Important New Drug Development Research from Ionis Pharmaceuticals

Imaging the Future of Therapeutics

Important New Drug Development Research from Ionis Pharmaceuticals

SOT 57th annual meeting and tox expo

As presented at SOT annual meeting, Baltimore MD

A wide array of drugs has adverse effects on platelet numbers and function making assays of in vivo platelet function so important in drug development. Platelets serve a critical role in hemostasis. Platelet (PLT) homeostasis is normally tightly regulated with PLT production in the bone marrow balanced with PLT removal or sequestration in the spleen and liver. But altering PLT mediated homeostasis has grave consequences. Too few and bleeding results. Activated and deadly thrombi can result in stroke, heart attack, and lung embolism.

A very important class of drugs, Anti-Sense Oligonucleotides or ASO are showing enormous potential in treating a variety of diseases from cancers to neurodegenerative diseases to inflammatory diseases. These drugs also have demonstrated moderate effects on PLT homeostasis. Understanding how (mechanism of action or MOA) a drug effects platelets can provide important insights into a drugs safety and just as important how adverse effects can be mitigated or eliminated for patients.

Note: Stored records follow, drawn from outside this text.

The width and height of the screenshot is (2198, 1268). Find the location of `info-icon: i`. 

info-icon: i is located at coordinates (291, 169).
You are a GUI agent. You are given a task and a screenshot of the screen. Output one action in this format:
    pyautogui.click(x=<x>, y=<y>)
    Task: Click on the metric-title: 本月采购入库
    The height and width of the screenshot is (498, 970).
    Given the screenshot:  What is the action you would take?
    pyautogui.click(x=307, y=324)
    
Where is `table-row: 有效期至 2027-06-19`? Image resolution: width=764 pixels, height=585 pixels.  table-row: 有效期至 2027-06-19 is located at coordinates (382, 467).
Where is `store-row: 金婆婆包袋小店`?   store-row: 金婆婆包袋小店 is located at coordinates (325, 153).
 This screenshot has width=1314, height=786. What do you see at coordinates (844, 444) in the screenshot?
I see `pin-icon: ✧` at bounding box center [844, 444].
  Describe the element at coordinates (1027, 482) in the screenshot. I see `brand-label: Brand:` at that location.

To get the bottom of this issue Dr. PK Narayanan (Ionis Pharmaceuticals) and his team embarked on a detailed analysis of the drug ISIS 104838 and its MOA in vivo in Cynomolgus monkeys. The results were reported last week at the annual meeting of the Society of Toxicology (PK Narayanan, et al. P565). BioLaurus team led by Dr. Mario Bourdon conducted the in life study and performed the in vivo gamma-camera imaging of  Indium-111 labeled PLT sequestration in Cynomolgus monkeys. Both dynamic imaging and static imaging at 24 hours provided details of PLT fate in the first minutes of PLT distribution through the body as well as the overall sequestration pattern and levels. This data correlated with a pattern of innate immune activation in the test subjects.

It is now clear that ISIS 104838 induces an IgM anti-PF4 and anti-PLT IgM/IgG response. While more research is needed to confirm it appears that individuals vary in their response to ISIS 104838 and therefore the severity of thrombocytopenia they may experience.